Buried in post-crisis history and the regulations that followed lies an important secret about credit markets: the foundation for the greatest distortion drivers between price and fundamental value in fixed-income markets were created by the regulations implemented in response to the Great Depression. Excluding tax policy, the three main structural forces that shaped the markets and still impact valuations today are regulation, rating agencies and debt-weighted indices. These three forces are unique to fixed-income and create investment opportunities for active managers, especially in research-intensive sectors like high-yield credit.
Following the Great Depression in the US, rules and regulations that followed for financial institutions created a divide between investment-grade securities rated BBB and above, and high-yield securities (aka speculative grade) rated BB and below. This divide’s origins trace back to regulations issued by the Comptroller of the Currency and the Federal Reserve Act governing member banks in the mid-1930s. In addition to the impact it had on banks’ investment and capital decisions, it led to further adoption by the National Association of Insurance Commissioners (NAIC), which impacted insurance companies for decades that followed.1 Many financial institutions’ and other fixed-income market participants’ investment policies are still based on these regulations today.
Why Is the Difference Between BBB and BB Important?

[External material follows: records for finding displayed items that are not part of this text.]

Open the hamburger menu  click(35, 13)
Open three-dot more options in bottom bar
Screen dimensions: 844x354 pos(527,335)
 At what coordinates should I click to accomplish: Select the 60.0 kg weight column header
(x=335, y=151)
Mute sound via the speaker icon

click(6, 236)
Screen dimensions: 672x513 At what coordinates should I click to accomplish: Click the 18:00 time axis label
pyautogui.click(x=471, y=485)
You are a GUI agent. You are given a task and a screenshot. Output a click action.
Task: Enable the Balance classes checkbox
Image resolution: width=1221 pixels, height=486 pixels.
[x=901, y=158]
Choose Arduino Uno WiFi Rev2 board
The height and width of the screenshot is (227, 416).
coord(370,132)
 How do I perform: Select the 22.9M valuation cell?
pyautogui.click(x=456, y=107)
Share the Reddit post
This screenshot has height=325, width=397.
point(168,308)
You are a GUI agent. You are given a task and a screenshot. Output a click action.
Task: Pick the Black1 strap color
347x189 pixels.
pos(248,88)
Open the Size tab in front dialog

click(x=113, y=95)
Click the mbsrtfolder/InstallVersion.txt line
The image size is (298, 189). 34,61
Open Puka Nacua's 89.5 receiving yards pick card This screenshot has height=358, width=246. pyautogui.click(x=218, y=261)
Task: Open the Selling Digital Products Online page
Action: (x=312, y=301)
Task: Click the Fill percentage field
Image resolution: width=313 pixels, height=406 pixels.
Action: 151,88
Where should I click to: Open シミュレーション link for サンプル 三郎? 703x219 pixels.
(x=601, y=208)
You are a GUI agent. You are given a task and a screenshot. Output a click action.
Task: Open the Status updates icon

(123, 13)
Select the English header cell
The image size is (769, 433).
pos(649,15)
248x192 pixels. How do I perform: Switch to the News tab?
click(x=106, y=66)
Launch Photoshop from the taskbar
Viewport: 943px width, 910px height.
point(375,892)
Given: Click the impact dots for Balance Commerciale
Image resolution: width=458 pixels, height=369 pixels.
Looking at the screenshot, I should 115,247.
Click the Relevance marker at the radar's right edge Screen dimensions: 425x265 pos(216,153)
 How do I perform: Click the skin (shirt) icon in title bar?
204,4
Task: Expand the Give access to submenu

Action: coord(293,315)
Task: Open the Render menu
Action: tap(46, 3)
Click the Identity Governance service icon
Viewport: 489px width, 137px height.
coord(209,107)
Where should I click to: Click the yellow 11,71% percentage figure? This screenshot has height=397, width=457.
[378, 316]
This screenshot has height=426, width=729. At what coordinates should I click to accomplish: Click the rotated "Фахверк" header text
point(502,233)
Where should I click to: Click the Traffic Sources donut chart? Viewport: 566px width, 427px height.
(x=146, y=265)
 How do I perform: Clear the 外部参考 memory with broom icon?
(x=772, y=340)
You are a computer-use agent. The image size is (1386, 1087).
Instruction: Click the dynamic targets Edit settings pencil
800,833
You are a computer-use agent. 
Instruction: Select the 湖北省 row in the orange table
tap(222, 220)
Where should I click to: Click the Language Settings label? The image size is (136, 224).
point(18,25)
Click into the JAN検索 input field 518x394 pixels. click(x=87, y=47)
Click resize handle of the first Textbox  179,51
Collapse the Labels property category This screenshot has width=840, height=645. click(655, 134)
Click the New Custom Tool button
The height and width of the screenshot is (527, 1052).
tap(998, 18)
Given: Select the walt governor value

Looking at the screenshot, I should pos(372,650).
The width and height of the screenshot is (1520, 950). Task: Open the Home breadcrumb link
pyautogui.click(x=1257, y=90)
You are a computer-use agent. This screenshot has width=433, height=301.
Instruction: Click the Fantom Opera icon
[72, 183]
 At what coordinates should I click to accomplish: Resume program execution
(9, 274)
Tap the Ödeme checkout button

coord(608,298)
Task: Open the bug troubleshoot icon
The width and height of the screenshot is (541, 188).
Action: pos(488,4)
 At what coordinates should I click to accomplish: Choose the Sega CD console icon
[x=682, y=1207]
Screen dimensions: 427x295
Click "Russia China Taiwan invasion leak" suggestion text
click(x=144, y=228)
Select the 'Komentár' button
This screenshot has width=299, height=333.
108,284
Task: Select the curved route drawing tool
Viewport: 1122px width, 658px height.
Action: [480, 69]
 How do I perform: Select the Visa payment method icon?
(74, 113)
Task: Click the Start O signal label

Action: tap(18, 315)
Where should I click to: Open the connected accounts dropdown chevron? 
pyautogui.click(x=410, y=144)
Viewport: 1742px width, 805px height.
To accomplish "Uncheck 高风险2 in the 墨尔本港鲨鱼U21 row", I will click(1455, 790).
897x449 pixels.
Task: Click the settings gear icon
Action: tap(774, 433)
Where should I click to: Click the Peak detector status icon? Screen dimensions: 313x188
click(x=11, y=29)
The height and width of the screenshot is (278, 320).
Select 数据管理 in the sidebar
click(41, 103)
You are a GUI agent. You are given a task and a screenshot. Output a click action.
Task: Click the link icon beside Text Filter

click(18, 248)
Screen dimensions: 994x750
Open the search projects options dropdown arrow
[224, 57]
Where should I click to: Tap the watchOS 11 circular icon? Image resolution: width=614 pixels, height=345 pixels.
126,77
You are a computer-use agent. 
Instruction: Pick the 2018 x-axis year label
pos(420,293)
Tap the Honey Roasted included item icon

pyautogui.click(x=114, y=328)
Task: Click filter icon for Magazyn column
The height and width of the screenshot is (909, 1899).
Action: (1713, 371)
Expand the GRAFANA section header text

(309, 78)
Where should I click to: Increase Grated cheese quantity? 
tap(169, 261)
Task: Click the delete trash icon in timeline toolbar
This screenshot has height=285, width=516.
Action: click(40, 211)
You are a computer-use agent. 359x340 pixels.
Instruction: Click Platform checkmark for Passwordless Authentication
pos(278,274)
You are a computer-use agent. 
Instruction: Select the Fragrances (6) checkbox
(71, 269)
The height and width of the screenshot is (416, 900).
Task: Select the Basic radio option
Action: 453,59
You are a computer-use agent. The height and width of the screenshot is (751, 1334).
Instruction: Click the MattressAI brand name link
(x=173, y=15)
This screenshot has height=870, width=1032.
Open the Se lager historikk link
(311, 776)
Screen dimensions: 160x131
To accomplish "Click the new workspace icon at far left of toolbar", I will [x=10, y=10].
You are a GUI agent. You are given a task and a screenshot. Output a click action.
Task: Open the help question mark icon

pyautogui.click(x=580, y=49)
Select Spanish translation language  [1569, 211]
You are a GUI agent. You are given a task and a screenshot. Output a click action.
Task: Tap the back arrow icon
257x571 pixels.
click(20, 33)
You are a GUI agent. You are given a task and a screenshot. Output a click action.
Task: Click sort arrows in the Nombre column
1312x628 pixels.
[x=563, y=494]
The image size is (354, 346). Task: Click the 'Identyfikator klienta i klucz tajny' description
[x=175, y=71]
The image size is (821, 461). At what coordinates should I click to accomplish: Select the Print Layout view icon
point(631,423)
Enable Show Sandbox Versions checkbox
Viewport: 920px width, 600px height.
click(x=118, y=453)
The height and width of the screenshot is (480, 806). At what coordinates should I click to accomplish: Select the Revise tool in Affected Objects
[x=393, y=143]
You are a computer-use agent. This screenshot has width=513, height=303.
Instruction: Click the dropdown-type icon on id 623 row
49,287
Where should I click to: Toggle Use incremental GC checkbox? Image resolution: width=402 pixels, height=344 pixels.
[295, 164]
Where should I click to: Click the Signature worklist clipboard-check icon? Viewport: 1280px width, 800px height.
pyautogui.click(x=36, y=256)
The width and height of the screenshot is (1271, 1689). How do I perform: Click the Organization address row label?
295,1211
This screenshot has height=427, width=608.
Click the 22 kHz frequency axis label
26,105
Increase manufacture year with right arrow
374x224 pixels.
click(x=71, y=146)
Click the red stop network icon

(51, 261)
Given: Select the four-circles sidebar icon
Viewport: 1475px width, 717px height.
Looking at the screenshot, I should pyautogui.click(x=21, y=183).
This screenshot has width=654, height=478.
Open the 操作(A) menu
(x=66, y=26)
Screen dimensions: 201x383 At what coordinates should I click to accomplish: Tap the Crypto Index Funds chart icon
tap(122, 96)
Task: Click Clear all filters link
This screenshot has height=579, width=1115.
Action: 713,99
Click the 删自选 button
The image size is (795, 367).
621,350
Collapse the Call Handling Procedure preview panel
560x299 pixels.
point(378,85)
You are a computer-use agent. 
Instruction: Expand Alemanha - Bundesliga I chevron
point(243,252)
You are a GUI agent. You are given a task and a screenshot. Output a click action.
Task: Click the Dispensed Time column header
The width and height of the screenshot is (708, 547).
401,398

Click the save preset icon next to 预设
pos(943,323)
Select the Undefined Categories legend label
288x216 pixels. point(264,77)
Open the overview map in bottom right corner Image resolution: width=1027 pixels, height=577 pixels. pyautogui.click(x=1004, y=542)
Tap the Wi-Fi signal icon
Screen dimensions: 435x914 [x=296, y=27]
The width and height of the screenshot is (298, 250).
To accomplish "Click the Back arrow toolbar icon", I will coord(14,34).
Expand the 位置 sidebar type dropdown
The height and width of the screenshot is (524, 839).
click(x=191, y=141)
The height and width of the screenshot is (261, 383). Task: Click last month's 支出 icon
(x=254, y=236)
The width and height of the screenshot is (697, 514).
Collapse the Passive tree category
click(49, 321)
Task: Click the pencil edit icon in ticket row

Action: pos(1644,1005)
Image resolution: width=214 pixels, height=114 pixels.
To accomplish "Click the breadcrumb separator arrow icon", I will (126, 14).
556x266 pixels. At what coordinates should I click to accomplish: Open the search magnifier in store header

As a result of this divide, the pool of investors that purchase high-yield securities is at least 20x smaller than those investing in the $100 trillion+ global investment-grade market.2 This is due to constraints among the biggest investors, which include financial institutions and local governments, who are disincentivized by regulation or prohibited from purchasing high-yield securities. Given the size difference between investment-grade and high-yield investors, the divide creates additional volatility during business cycles, as the amount of securities that rise from and fall to BB ratings are very correlated to economic recoveries and recessions, respectively. For example, rating agencies typically downgrade more corporate bonds during recessions, as profits decline and leverage rises. Historically, downgrades of larger issuers with ratings that fall below investment-grade minimums (aka “fallen angels”) tend to experience deeper declines in prices and wider spreads vs. Treasuries due to coerced selling. Alternatively, companies’ security ratings that improve to minimum investment-grade standards can benefit from index inclusion (aka “rising stars”). More outperformance from rising stars usually occurs months before the actual rating upgrade and inclusion in investment-grade indices.
Managers focused on identifying rising stars and fallen angels, mostly with BB ratings, have historically been rewarded with attractive absolute and risk-adjusted returns (Exhibit 1). To capitalize on this structural distortion, it helps to analyze business cycles from a top-down perspective as well as perform independent analysis on companies that traverse the high-yield rating divide.
Indices—Take Note, Passive Investors
In addition to ratings, other index inclusion criteria are important for how asset managers construct portfolios. It’s worth noting that equity and fixed-income index design can be quite different, which is relevant for making active versus passive decisions. For some equity market indices, a market capitalization-weighted index approach has some merit. The larger, improving and possibly more profitable the company becomes, the more its market capitalization and index weighting increases. This design creates an investment bias to larger and improving companies in a portfolio.
To contrast, in fixed-income markets, the more debt outstanding an issuer has, the more its weighting increases—essentially creating a bias to larger borrowers. The design for equity indices can make a little more sense for passive investing, but lending more to those with the most debt outstanding is not aligned with fundamentals for credit markets.
Knowing what historically influences fixed-income participants helps us to identify opportunities and risk. Regulation, agency ratings and index design all play a consequential role in determining where valuations may differ from fundamental value. At Western Asset, our investment philosophy is based upon nearly a half-century of experience focusing on fundamental value and capitalizing on mispriced securities. We continue to see the benefits of taking an actively managed approach to fixed-income investing and especially in the analysis of credit markets. Our team of more than 70 bottom-up credit investment professionals around the world is continually identifying relatively attractive opportunities in high-yield markets. Given our top-down view of the ongoing economic recovery, and proprietary bottom-up research, we are finding opportunities in rising-star credits, cyclicals and corporate structured products.
1. Tracing the Origins of “Investment Grade,” Jerome Fons at Moody’s, January 2004.
2. SIFMA Capital Markets Fact Book 2021 & ICE BofA Global High Yield.